> **TASK DIRECTIONS**:
Would you please retype, exactly, the lines of the listing below between the line with "You are a GUI" and the line with "Impressum (644, 230)", inclusive?

***** PROVIDED RECORDS

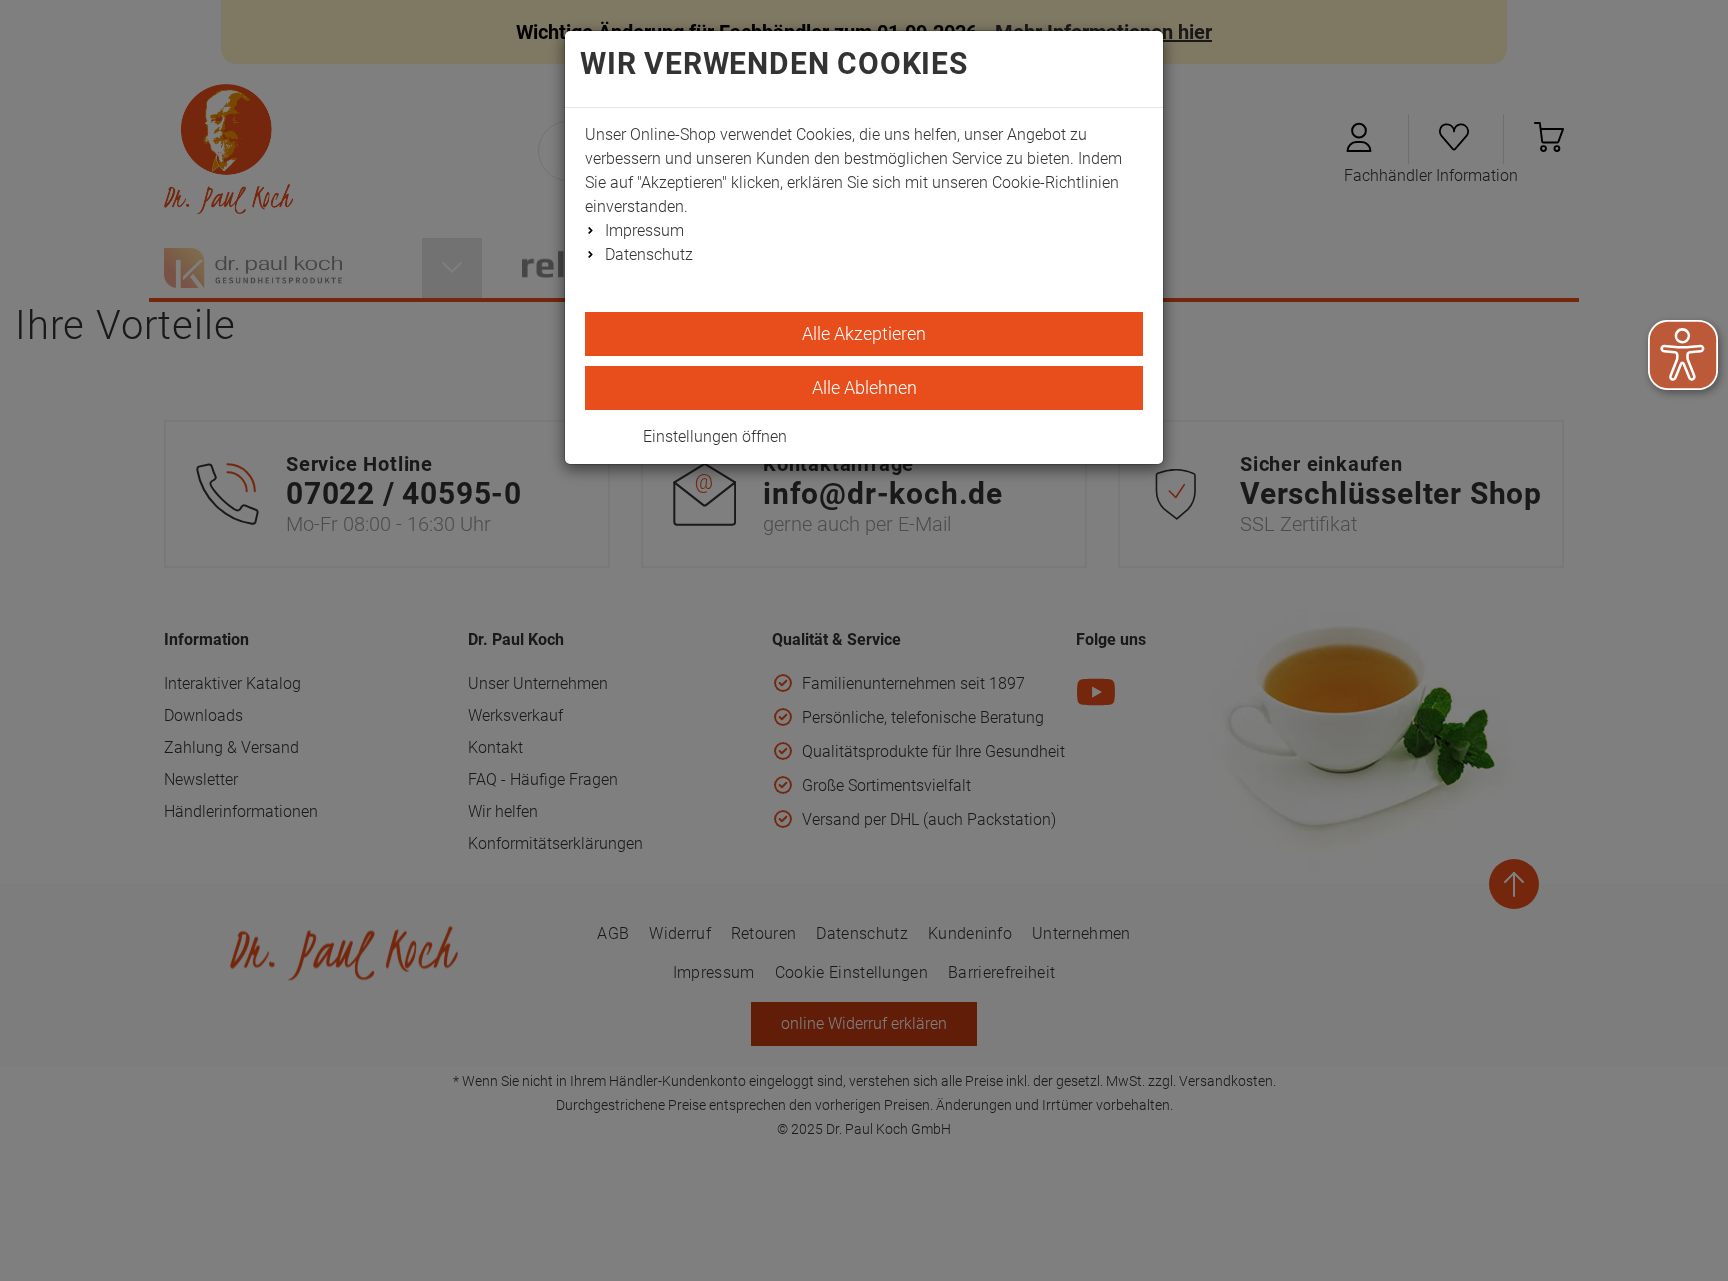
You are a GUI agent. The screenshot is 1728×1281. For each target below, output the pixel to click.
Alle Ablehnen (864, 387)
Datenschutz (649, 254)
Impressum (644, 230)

**********
***** PROVIDED RECORDS

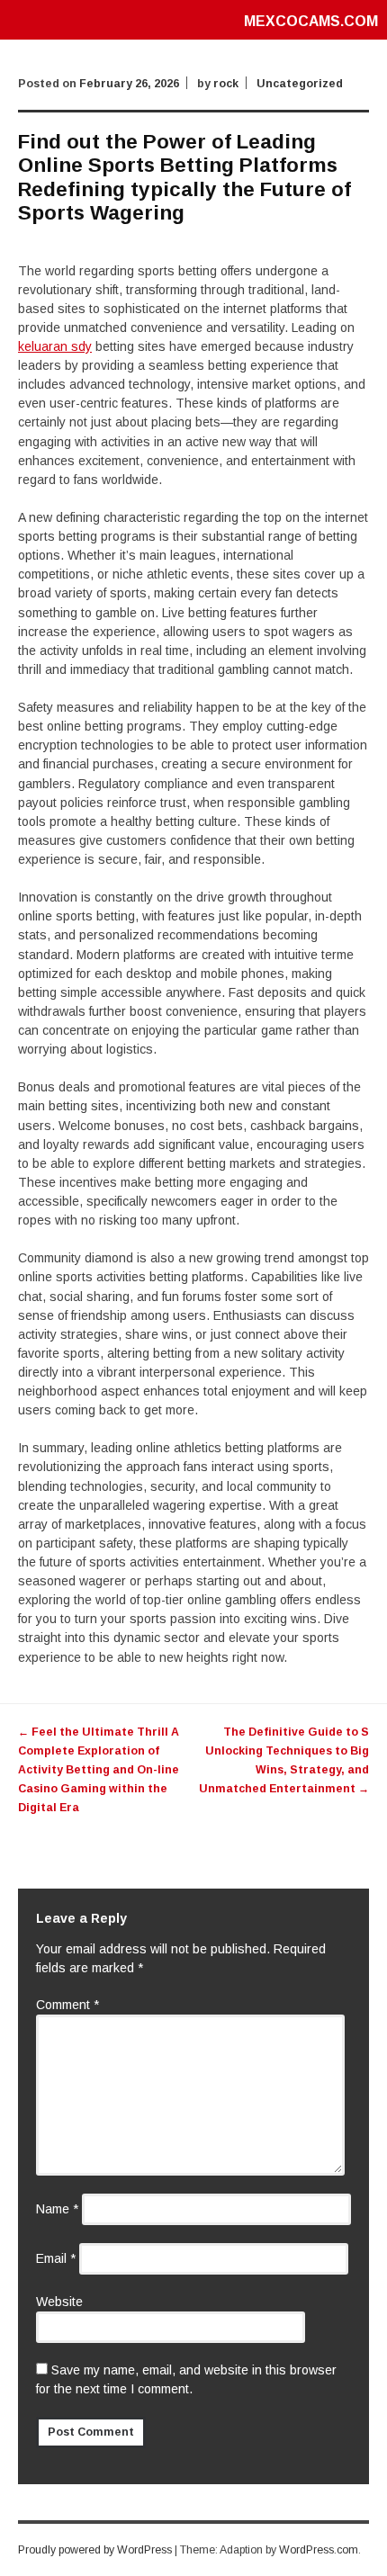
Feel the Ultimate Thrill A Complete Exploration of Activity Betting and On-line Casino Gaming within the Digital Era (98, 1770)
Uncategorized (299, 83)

**********

> **TASK OUTPUT**:
You are a GUI agent. The screenshot is 1728×1281. For each target below, output the pixel to click.
Alle Ablehnen (864, 387)
Datenschutz (649, 254)
Impressum (644, 230)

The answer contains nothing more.